The data model consists of three main CSV files to support the specified use cases:

### `public_power_cleaned`

**Columns:**
- `timestamp` (TIMESTAMP): UNIX timestamp converted to human-readable format.
- `production_type_name` (STRING): Name of the production type (e.g., solar, wind, etc.).
- `production_value` (FLOAT): Electricity production value.

**Purpose:**  
To track daily electricity production trends for each production type.

---

### `price_data_cleaned`

**Columns:**
- `license_info` (STRING): The license info.
- `price` (FLOAT): The day-ahead spot market price for a specified bidding zone in EUR/MWh.
- `unit` (FLOAT): unit of the electricity.
- `timestamp` (TIMESTAMP): UNIX timestamp converted to human-readable format.

**Purpose:**  
To store electricity prices for analysis.

---

### `installed_power_cleaned`

**Columns:**
- `time` (TIMESTAMP): Month and the Year.
- `production_name` (STRING): Name of the production type.
- `production_calue` (FLOAT): Electricity production value.

**Purpose:**  
To provide context for the installed capacity of different energy sources.

---

# Data Flow and Processing

The data will be ingested from JSON files, transformed using PySpark, and stored in the CSV Files.

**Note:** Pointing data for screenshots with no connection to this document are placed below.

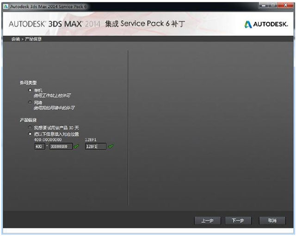296x236 pixels.
Task: Click the 产品信息 breadcrumb item
Action: (32, 39)
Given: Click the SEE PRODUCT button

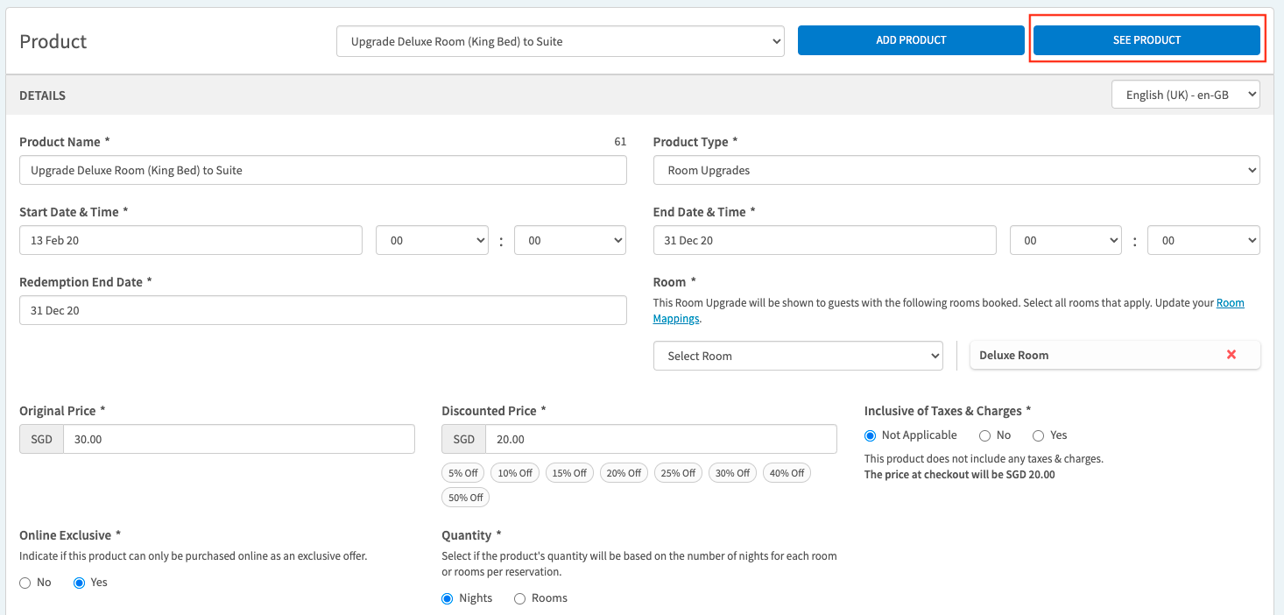Looking at the screenshot, I should click(1146, 40).
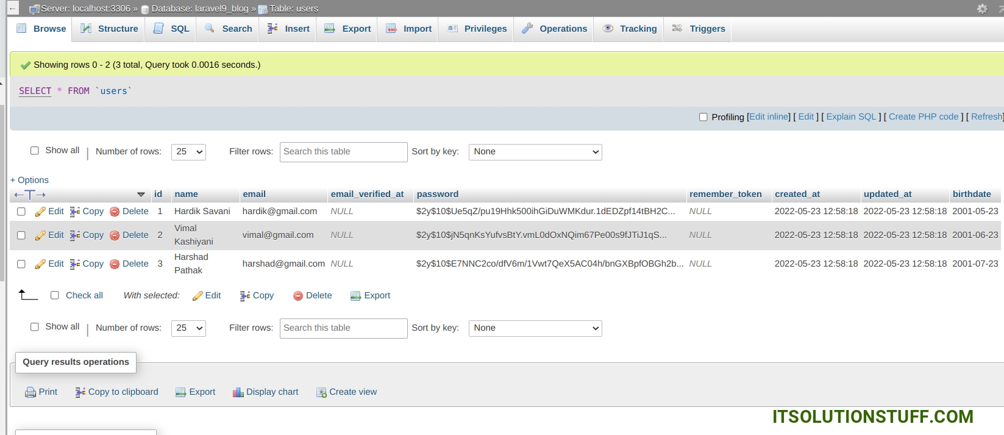Sort results by the email column header

coord(254,194)
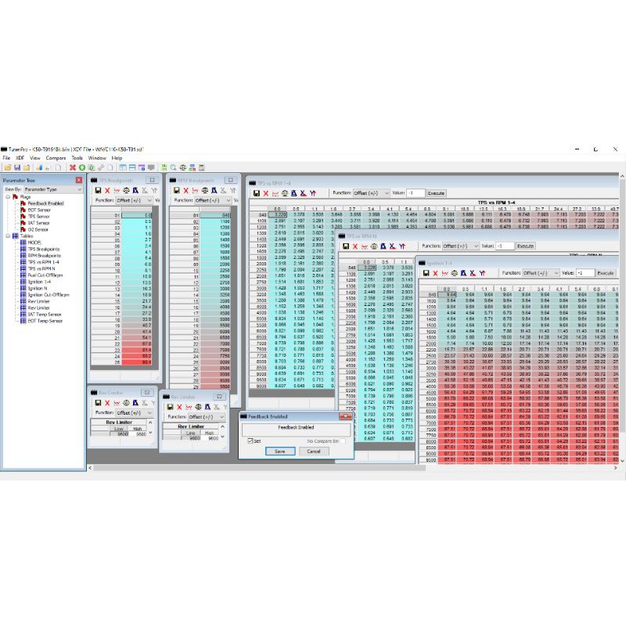Click the green circle icon in main toolbar
626x626 pixels.
82,167
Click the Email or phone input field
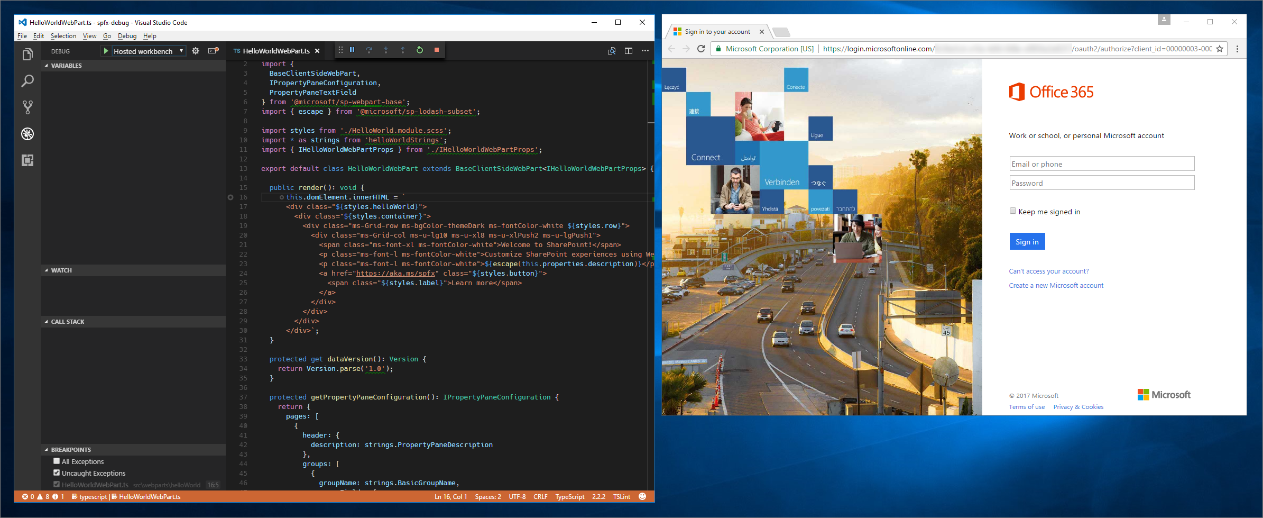This screenshot has height=518, width=1263. point(1101,163)
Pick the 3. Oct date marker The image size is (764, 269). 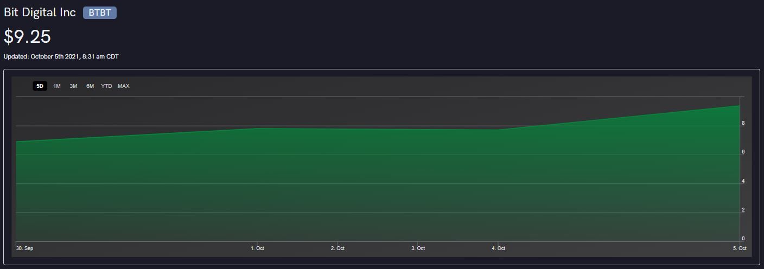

The data flow is as follows:

1. **Extract:** Read the JSON files.
2. **Transform:** Clean and reshape the data to match the table structures.
3. **Load:** Write the transformed data into the CSV files.

---

# PySpark Transformation Scripts

The PySpark transformation scripts can be found in the folder "data_transformation_scripts" and the cleaned data can be found in the folder "cleaned_data_csv".

---

# SQL Queries for BI/ML Use Case

The SQL scripts can be found in the folder "sql_queries_bi_ml_usecase" and can be run on the data saved in "cleaned_data_csv" folder.

The BI/ML use cases taken in consideration are:

1. Trend of daily public net electricity production in Germany for each production type.
2. Analysis of Daily Average Price Against Net Power for Offshore and Onshore Wind.